Al llegar al hotel dejé a la rubia en una cómoda silla del vestíbulo. Se llamaba Trudi a secas, me dijo con despreocupación, simplemente. Trudi. Era una amiga íntima de Lutz Seipolt. Llevaba más de una semana en su casa. Les había presentado un amigo común. Esa Trudi era una chica bonita y espectacular, y no podía pedir un hombre más dulce que Seipolt; a pesar de todos esos crímenes e intrigas, él enloquecía a la gente.
Fui a hacer la llamada telefónica, pero no quería hablar con nadie del hotel, sino con Okking. Me dijo que cuidara de Trudi hasta que él pudiera mover su culo gordo. Me desconecté los daddies que llevaba, y volví a ponerme el de alemán; sin él, no hubiera podido decirle a Trudi ni una sola palabra. Entonces aprendí el «Hecho de Importancia Vital 154» sobre los potenciadores especiales que «Papa» me había dado.
En este mundo todo tiene un precio.
¿Veis?, lo sabía. Lo aprendí hace mucho tiempo, en las rodillas de mi madre. Es algo que olvidas y necesitas aprender de nuevo a cada poco rato. Nadie hace nada por nada.
Todo el tiempo que estuve en casa de Seipolt. los daddies controlaban mis hormonas. Cuando volví a la casa para investigar en el escritorio de Seipolt, hubiera debido sentirme indefenso y mareado, al saber que los cuerpos mutilados no llevaban mucho tiempo muertos, al saber que el bastardo de Khan podía estar todavía merodeando por allí. Cuando Trudi gritó: «¿Lutz?», debía haberme provocado un ataque de nervios.
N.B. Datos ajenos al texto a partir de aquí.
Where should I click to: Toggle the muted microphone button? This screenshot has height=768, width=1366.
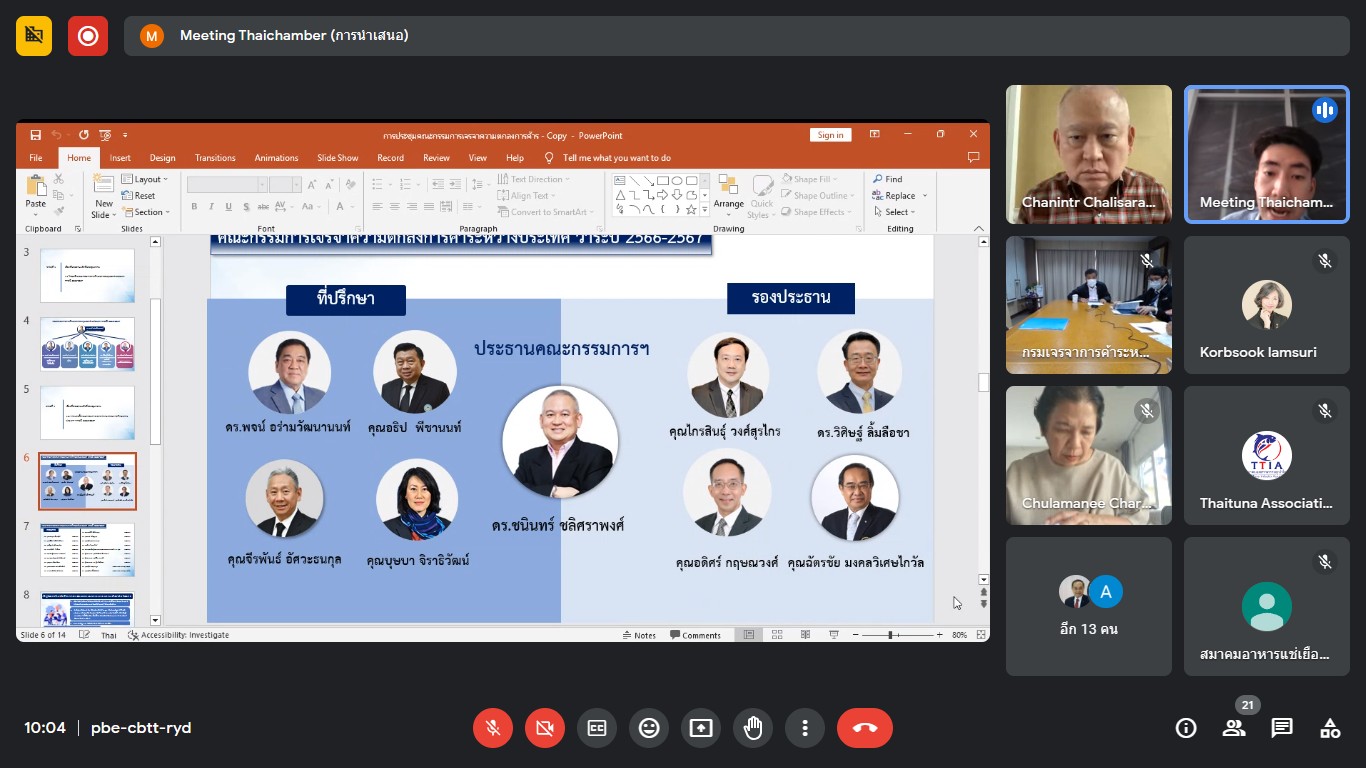click(493, 728)
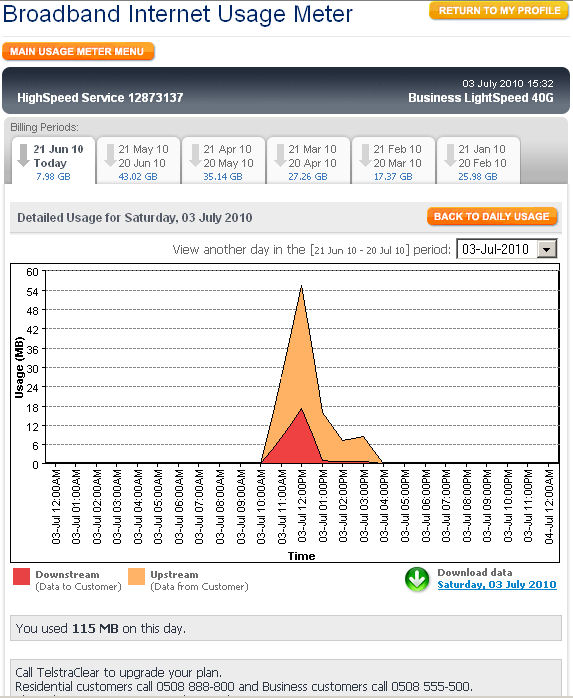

Al desconectarme los daddies supe que no había evitado esas terribles sensaciones, sino que las había relegado. De repente, mi cerebro y mis nervios se liaron en una angustiosa maraña, como una madeja de hilo. No podía desenredar las distintas corrientes emocionales: por un lado, puro y sorprendente horror contenido por los daddies durante unas horas; por otro, furia repentina, dirigida contra Khan por la satánica manera que había elegido de salir del anonimato y hacerme testigo de los resultados de sus infames actos; por otro, dolor físico y cansancio máximo, mientras la fatiga envenenaba mis músculos y me dejaba casi desvalido (el daddy había dicho a mi cerebro y a mi parte carnal que ignorase el agravio y la fatiga y ahora los estaba sufriendo a ambos). Me di cuenta de la terrible sed que tenía y de que empezaba a sentir un poco de hambre. Mi vejiga, a la que el daddy había ordenado no comunicarse con ninguna otra parte de mi cuerpo, se encontraba a punto de estallar. Se estaba vertiendo ACTH en mi cuerpo, y eso hacía que me preocupara aún más. Mis suprarrenales bombeaban epinefrina, y hacían que mi corazón latiera con más rapidez todavía, preparándome para luchar o volar, sin importar que la amenaza hubiera desaparecido hacía rato. Experimentaba la reacción que normalmente hubiera atravesado hace unas tres o cuatro horas, condensada en un sólido y desgarrador flujo de emociones y privaciones.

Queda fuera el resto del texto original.